Allard, J. F., M. Henry, J. Tizianel, L. Kelders , and W. Lauriks, “Sound Propagation in Air-Saturated Random Packings of Beads,” Journal of the Acoustical Society of America, vol. 104, no. 4 2004, 1998.
Attenborough, K. F., “Acoustical Characterisitics of Rigid Fibrous Absorbents and Granular Materials,” Journal of the Acoustical Society of America, vol. 73, no. 3 785, 1982.
Craggs, A., “A Finite Element Model for Rigid Porous Absorbing Materials,” Journal of Sound and Vibration, vol. 61, no. 1 101, 1978.

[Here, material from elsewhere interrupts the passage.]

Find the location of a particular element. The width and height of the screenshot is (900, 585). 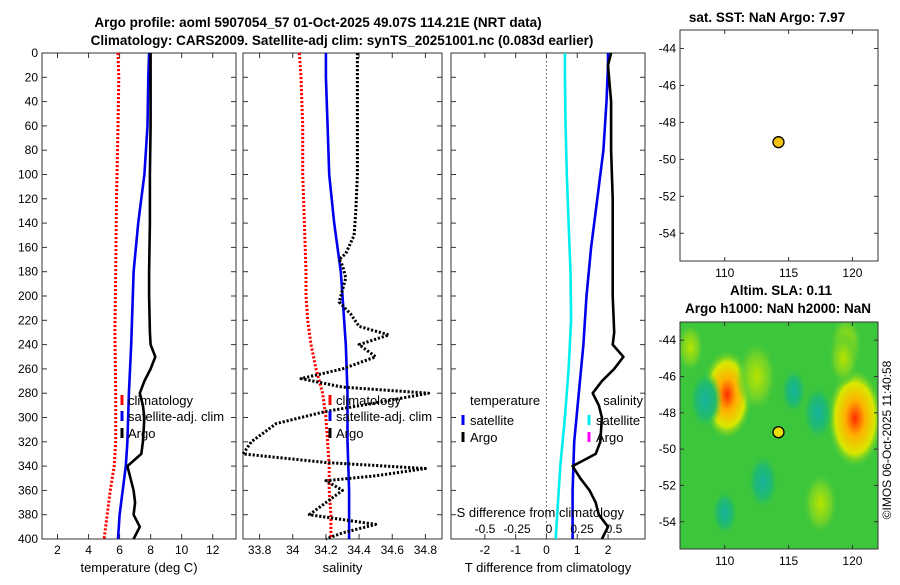

depth-tick-label: 40 is located at coordinates (32, 102).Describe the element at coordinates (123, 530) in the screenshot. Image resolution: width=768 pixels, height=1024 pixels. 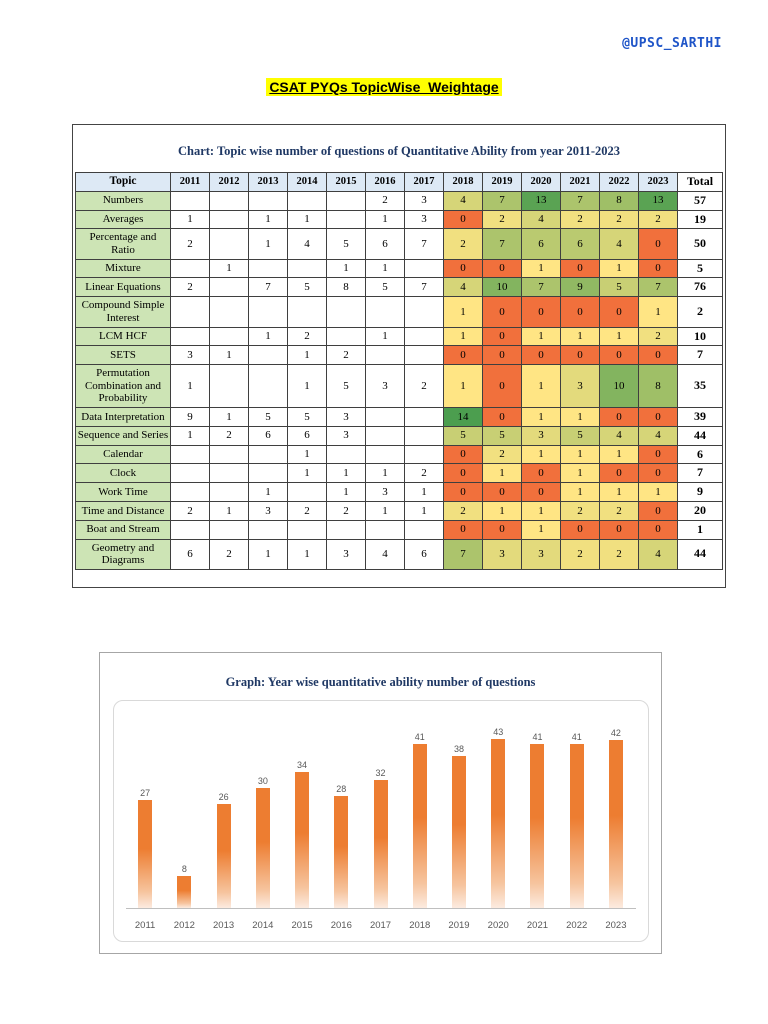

Craggs, A., “Coupling of Finite Element Acoustic Absorption Models,” Journal of Sound and Vibration, vol. 66, no. 4 605, 1979.
Delany, M. E., , and E. N. Bazley, “Acoustic Properties of Fibrous Absorbent Materials,” Applied Acoustics, vol. 3 105, 1970.
Miki, Y., “Acoustical Properties of Porous Materials - Modifications of Delany-Bazley Models,” Journal of the Acoustical Society of Japan (E), vol. 11, no. 1 19, 1990.
Song, B. H., , and J. S. Bolton, “A Transfer-Matrix Approach for Estimating the Characteristic Impedance and Wavenumbers of Limp and Rigid Porous Materials,” Journal of the Acoustical Society of America, vol. 107, no. 3 1131, 1999.
Wilson, D. K., “Relaxation-Matched Modeling of Propagation through Porous Media, Including Fractal Pore Structure,” Journal of the Acoustical Society of America, vol. 94, no. 2 1136, 1993.